Exercise instructions: Could you copy each line of the listing below that has the word "click"?

Source data:
═══

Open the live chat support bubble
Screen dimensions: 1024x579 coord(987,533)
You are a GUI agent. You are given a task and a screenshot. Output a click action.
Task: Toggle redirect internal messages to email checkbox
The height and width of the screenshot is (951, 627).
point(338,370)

═══

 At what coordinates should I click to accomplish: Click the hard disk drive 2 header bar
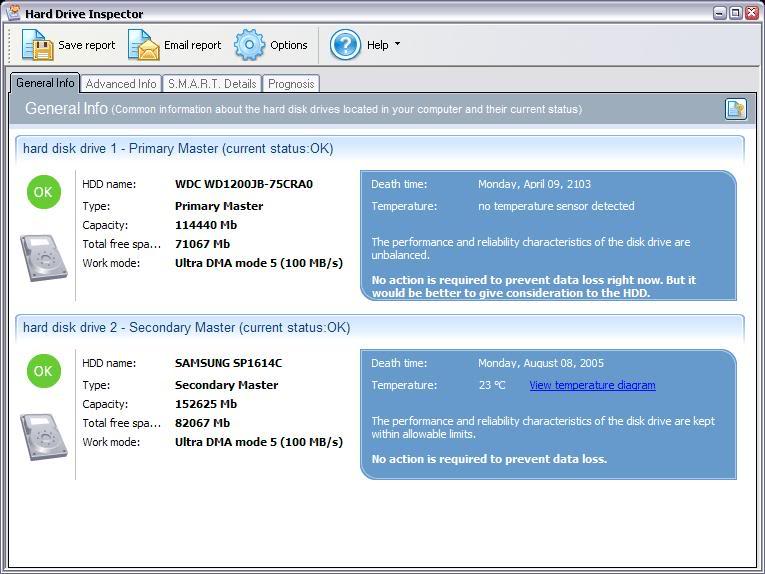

═══

Your response:
You are a GUI agent. You are given a task and a screenshot. Output a click action.
 At what coordinates should I click to accomplish: Click the hard disk drive 2 header bar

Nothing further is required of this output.